Here are some records. Copy each one exactly.

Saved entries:
:::::

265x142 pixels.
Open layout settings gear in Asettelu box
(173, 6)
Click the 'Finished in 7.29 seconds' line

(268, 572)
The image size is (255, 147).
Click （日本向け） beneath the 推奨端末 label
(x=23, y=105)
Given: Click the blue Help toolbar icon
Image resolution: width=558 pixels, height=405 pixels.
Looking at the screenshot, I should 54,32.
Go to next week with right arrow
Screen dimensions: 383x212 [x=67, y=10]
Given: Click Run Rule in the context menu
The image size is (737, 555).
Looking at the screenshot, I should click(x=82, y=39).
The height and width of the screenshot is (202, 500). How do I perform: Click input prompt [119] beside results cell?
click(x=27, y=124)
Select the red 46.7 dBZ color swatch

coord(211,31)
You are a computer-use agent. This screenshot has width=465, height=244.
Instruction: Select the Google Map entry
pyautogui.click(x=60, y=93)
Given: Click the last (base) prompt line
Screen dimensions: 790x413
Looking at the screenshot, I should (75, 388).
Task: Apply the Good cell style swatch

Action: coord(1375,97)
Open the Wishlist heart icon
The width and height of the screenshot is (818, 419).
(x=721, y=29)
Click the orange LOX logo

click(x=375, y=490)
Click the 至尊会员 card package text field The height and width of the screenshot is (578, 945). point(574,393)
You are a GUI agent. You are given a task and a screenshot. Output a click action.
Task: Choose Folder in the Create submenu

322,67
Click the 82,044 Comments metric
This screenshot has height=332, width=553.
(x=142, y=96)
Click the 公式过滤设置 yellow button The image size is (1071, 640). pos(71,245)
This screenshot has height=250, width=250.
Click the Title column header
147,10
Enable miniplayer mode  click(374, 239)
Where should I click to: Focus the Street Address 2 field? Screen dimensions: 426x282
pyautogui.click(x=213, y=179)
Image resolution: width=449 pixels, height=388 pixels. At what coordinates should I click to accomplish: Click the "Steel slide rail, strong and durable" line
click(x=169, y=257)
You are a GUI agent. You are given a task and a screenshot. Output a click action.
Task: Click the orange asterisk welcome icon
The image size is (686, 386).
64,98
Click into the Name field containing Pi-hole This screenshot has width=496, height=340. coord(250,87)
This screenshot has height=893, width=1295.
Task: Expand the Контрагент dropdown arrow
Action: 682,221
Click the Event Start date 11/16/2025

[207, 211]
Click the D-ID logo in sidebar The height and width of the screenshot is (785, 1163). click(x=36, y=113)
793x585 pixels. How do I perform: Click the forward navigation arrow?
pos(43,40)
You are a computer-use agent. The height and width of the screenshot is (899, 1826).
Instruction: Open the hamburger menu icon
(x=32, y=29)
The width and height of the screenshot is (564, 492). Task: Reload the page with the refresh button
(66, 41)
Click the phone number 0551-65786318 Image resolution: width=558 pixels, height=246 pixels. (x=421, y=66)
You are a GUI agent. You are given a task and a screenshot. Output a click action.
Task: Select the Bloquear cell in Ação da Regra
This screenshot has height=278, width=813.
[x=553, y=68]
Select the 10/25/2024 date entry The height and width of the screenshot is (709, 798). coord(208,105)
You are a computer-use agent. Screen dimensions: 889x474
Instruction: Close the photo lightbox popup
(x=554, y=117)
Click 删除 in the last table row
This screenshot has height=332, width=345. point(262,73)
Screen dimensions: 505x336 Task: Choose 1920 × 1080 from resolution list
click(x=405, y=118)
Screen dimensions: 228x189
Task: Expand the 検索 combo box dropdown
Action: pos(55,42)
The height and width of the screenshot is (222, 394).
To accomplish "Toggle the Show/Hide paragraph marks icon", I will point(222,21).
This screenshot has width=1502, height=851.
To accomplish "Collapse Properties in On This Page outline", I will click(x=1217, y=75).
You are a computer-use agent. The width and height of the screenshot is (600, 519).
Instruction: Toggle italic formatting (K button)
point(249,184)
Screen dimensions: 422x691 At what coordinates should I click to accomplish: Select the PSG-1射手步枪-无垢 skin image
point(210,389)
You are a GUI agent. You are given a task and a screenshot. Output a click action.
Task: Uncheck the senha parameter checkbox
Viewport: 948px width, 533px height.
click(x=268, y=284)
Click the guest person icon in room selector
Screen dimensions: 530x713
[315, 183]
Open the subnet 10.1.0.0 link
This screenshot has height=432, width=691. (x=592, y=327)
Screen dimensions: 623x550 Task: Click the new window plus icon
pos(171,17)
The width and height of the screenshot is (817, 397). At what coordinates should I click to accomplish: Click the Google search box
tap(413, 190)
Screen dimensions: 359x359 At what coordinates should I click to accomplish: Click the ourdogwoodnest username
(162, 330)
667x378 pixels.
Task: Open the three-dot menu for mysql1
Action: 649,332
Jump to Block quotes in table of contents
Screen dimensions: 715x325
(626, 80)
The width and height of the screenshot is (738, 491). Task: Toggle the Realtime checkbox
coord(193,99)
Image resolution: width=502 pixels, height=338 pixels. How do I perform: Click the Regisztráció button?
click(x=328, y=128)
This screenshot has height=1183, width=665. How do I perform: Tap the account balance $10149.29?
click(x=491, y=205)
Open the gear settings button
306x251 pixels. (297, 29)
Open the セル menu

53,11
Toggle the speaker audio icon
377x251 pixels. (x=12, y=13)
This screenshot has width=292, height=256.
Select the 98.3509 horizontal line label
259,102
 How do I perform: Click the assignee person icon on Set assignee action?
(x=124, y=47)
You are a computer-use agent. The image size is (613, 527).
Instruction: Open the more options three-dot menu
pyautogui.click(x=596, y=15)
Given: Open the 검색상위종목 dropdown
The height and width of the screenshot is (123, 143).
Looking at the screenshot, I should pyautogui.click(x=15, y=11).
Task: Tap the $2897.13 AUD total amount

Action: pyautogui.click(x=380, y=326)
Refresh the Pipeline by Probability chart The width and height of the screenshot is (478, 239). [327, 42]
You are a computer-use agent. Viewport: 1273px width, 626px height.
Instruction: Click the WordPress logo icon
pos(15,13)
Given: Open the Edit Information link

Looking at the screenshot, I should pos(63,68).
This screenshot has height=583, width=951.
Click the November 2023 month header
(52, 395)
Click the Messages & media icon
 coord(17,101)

:::::

* [Answer box]:
265x142 pixels.
Open layout settings gear in Asettelu box
(173, 6)
Click the 'Finished in 7.29 seconds' line

(268, 572)
The image size is (255, 147).
Click （日本向け） beneath the 推奨端末 label
(x=23, y=105)
Given: Click the blue Help toolbar icon
Image resolution: width=558 pixels, height=405 pixels.
Looking at the screenshot, I should 54,32.
Go to next week with right arrow
Screen dimensions: 383x212 [x=67, y=10]
Given: Click Run Rule in the context menu
The image size is (737, 555).
Looking at the screenshot, I should click(x=82, y=39).
The height and width of the screenshot is (202, 500). How do I perform: Click input prompt [119] beside results cell?
click(x=27, y=124)
Select the red 46.7 dBZ color swatch

coord(211,31)
You are a computer-use agent. This screenshot has width=465, height=244.
Instruction: Select the Google Map entry
pyautogui.click(x=60, y=93)
Given: Click the last (base) prompt line
Screen dimensions: 790x413
Looking at the screenshot, I should (75, 388).
Task: Apply the Good cell style swatch

Action: coord(1375,97)
Open the Wishlist heart icon
The width and height of the screenshot is (818, 419).
(x=721, y=29)
Click the orange LOX logo

click(x=375, y=490)
Click the 至尊会员 card package text field The height and width of the screenshot is (578, 945). point(574,393)
You are a GUI agent. You are given a task and a screenshot. Output a click action.
Task: Choose Folder in the Create submenu

322,67
Click the 82,044 Comments metric
This screenshot has height=332, width=553.
(x=142, y=96)
Click the 公式过滤设置 yellow button The image size is (1071, 640). pos(71,245)
This screenshot has height=250, width=250.
Click the Title column header
147,10
Enable miniplayer mode  click(374, 239)
Where should I click to: Focus the Street Address 2 field? Screen dimensions: 426x282
pyautogui.click(x=213, y=179)
Image resolution: width=449 pixels, height=388 pixels. At what coordinates should I click to accomplish: Click the "Steel slide rail, strong and durable" line
click(x=169, y=257)
You are a GUI agent. You are given a task and a screenshot. Output a click action.
Task: Click the orange asterisk welcome icon
The image size is (686, 386).
64,98
Click into the Name field containing Pi-hole This screenshot has width=496, height=340. coord(250,87)
This screenshot has height=893, width=1295.
Task: Expand the Контрагент dropdown arrow
Action: 682,221
Click the Event Start date 11/16/2025

[207, 211]
Click the D-ID logo in sidebar The height and width of the screenshot is (785, 1163). click(x=36, y=113)
793x585 pixels. How do I perform: Click the forward navigation arrow?
pos(43,40)
You are a computer-use agent. The height and width of the screenshot is (899, 1826).
Instruction: Open the hamburger menu icon
(x=32, y=29)
The width and height of the screenshot is (564, 492). Task: Reload the page with the refresh button
(66, 41)
Click the phone number 0551-65786318 Image resolution: width=558 pixels, height=246 pixels. (x=421, y=66)
You are a GUI agent. You are given a task and a screenshot. Output a click action.
Task: Select the Bloquear cell in Ação da Regra
This screenshot has height=278, width=813.
[x=553, y=68]
Select the 10/25/2024 date entry The height and width of the screenshot is (709, 798). coord(208,105)
You are a computer-use agent. Screen dimensions: 889x474
Instruction: Close the photo lightbox popup
(x=554, y=117)
Click 删除 in the last table row
This screenshot has height=332, width=345. point(262,73)
Screen dimensions: 505x336 Task: Choose 1920 × 1080 from resolution list
click(x=405, y=118)
Screen dimensions: 228x189
Task: Expand the 検索 combo box dropdown
Action: pos(55,42)
The height and width of the screenshot is (222, 394).
To accomplish "Toggle the Show/Hide paragraph marks icon", I will point(222,21).
This screenshot has width=1502, height=851.
To accomplish "Collapse Properties in On This Page outline", I will click(x=1217, y=75).
You are a computer-use agent. The width and height of the screenshot is (600, 519).
Instruction: Toggle italic formatting (K button)
point(249,184)
Screen dimensions: 422x691 At what coordinates should I click to accomplish: Select the PSG-1射手步枪-无垢 skin image
point(210,389)
You are a GUI agent. You are given a task and a screenshot. Output a click action.
Task: Uncheck the senha parameter checkbox
Viewport: 948px width, 533px height.
click(x=268, y=284)
Click the guest person icon in room selector
Screen dimensions: 530x713
[315, 183]
Open the subnet 10.1.0.0 link
This screenshot has height=432, width=691. (x=592, y=327)
Screen dimensions: 623x550 Task: Click the new window plus icon
pos(171,17)
The width and height of the screenshot is (817, 397). At what coordinates should I click to accomplish: Click the Google search box
tap(413, 190)
Screen dimensions: 359x359 At what coordinates should I click to accomplish: Click the ourdogwoodnest username
(162, 330)
667x378 pixels.
Task: Open the three-dot menu for mysql1
Action: 649,332
Jump to Block quotes in table of contents
Screen dimensions: 715x325
(626, 80)
The width and height of the screenshot is (738, 491). Task: Toggle the Realtime checkbox
coord(193,99)
Image resolution: width=502 pixels, height=338 pixels. How do I perform: Click the Regisztráció button?
click(x=328, y=128)
This screenshot has height=1183, width=665. How do I perform: Tap the account balance $10149.29?
click(x=491, y=205)
Open the gear settings button
306x251 pixels. (297, 29)
Open the セル menu

53,11
Toggle the speaker audio icon
377x251 pixels. (x=12, y=13)
This screenshot has width=292, height=256.
Select the 98.3509 horizontal line label
259,102
 How do I perform: Click the assignee person icon on Set assignee action?
(x=124, y=47)
You are a computer-use agent. The image size is (613, 527).
Instruction: Open the more options three-dot menu
pyautogui.click(x=596, y=15)
Given: Open the 검색상위종목 dropdown
The height and width of the screenshot is (123, 143).
Looking at the screenshot, I should pyautogui.click(x=15, y=11).
Task: Tap the $2897.13 AUD total amount

Action: pyautogui.click(x=380, y=326)
Refresh the Pipeline by Probability chart The width and height of the screenshot is (478, 239). [327, 42]
You are a computer-use agent. Viewport: 1273px width, 626px height.
Instruction: Click the WordPress logo icon
pos(15,13)
Given: Open the Edit Information link

Looking at the screenshot, I should pos(63,68).
This screenshot has height=583, width=951.
Click the November 2023 month header
(52, 395)
Click the Messages & media icon
 coord(17,101)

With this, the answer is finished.